## Prompt 1
What is the name of the press Van Gelder founded, according to the biography below?

## Document excerpt

Gordon Van Gelder (born 1966) is an American science fiction editor.  From 1997 until 2014, Van Gelder was editor and later publisher of The Magazine of Fantasy & Science Fiction, for which he has twice won the Hugo Award for Best Editor Short Form. He was also a managing editor of The New York Review of Science Fiction from 1988 to 1993, for which he was nominated for the Hugo Award a number of times. As of January 2015, Van Gelder has stepped down as editor of Fantasy & Science Fiction in favor of Charles Coleman Finlay, but remains publisher of the magazine.

Biography
He was born in 1966. After graduating from Princeton University (where he edited a science fiction magazine called Infinity), Van Gelder started working as an editorial assistant at St. Martin's Press in 1988, later rising to full editor.  In January 1997, he became the editor of The Magazine of Fantasy & Science Fiction upon the resignation of Kristine Kathryn Rusch.  He continued working at St. Martin's until October 2000, when he bought the magazine from Edward L. Ferman to become its publisher.

During his tenure, F&SF became the second longest-running science fiction magazine, surpassing Amazing Stories in total number of issues published.  It is exceeded only by Astounding/Analog.  Van Gelder also began focusing on the publication of themed anthologies drawing from the magazine's back list rather than the best-of annuals published when Ferman was the magazine's publisher. He later edited a collection of notable stories from F&SF, The Very Best of Fantasy & Science Fiction, published by Tachyon Publications.

Van Gelder has made some behind-the-scenes changes to F&SF.  While the Fermans published the magazine through Mercury Press, Van Gelder founded his own press, Spilogale Inc., named for a genus of spotted skunk.  He has also moved the editorial offices from New York City to Jersey City, New Jersey. Van Gelder currently lives in Hoboken, New Jersey.  He has been an administrator of the Philip K. Dick Award since 1995 and an administrator of the World Fantasy Award since 2014. In 2011, OR Books released an anthology edited by Van Gelder, Welcome to the Greenhouse: Science Fiction on Climate Change, with an introduction by journalist Elizabeth Kolbert.

Rows showing where targets appear:
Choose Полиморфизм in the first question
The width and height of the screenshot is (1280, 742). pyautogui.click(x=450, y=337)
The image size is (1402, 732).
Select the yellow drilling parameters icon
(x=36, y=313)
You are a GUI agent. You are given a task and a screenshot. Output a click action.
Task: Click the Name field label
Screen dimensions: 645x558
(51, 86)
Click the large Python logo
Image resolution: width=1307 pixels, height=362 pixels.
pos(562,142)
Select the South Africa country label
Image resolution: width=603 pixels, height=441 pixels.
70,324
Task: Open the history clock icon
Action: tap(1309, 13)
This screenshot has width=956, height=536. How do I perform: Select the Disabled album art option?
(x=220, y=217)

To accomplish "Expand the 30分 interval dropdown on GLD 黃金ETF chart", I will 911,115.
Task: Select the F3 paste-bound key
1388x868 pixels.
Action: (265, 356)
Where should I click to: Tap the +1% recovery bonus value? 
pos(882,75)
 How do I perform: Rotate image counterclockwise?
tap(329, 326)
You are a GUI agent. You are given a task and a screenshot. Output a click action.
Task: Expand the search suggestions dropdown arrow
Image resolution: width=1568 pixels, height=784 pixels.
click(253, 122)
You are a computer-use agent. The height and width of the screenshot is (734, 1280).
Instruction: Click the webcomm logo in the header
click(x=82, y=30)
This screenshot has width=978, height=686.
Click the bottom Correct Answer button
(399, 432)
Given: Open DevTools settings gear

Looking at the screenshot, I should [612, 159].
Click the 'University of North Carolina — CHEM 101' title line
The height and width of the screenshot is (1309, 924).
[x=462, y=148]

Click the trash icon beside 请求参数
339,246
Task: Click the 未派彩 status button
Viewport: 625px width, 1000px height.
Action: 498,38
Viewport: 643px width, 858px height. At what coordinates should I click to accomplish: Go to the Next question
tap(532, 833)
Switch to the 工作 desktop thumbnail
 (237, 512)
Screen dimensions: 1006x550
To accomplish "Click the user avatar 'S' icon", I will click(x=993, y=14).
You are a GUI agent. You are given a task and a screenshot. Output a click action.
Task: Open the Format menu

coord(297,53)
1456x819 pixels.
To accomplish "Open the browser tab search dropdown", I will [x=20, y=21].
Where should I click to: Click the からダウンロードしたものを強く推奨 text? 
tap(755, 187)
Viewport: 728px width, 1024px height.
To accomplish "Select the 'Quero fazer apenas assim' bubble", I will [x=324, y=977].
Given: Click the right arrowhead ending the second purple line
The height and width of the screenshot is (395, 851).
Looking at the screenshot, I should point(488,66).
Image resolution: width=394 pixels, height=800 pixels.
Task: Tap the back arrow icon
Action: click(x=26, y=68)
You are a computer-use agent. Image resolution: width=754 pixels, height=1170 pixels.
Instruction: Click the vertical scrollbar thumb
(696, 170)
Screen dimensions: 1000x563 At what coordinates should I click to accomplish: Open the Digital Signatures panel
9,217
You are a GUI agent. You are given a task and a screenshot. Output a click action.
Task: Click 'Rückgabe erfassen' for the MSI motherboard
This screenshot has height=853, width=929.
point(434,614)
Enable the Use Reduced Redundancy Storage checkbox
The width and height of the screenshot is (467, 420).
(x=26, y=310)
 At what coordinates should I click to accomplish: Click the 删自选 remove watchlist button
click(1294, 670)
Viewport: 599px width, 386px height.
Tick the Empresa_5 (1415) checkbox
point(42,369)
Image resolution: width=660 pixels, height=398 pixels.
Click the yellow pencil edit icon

## Prompt 2
Print the entries from the line containing "You are a computer-use agent. Image" through the end of the entries, inclusive, without changing anything.

## Full answer 1
Spilogale Inc.

## Full answer 2
You are a computer-use agent. Image resolution: width=754 pixels, height=1170 pixels.
Instruction: Click the vertical scrollbar thumb
(696, 170)
Screen dimensions: 1000x563 At what coordinates should I click to accomplish: Open the Digital Signatures panel
9,217
You are a GUI agent. You are given a task and a screenshot. Output a click action.
Task: Click 'Rückgabe erfassen' for the MSI motherboard
This screenshot has height=853, width=929.
point(434,614)
Enable the Use Reduced Redundancy Storage checkbox
The width and height of the screenshot is (467, 420).
(x=26, y=310)
 At what coordinates should I click to accomplish: Click the 删自选 remove watchlist button
click(1294, 670)
Viewport: 599px width, 386px height.
Tick the Empresa_5 (1415) checkbox
point(42,369)
Image resolution: width=660 pixels, height=398 pixels.
Click the yellow pencil edit icon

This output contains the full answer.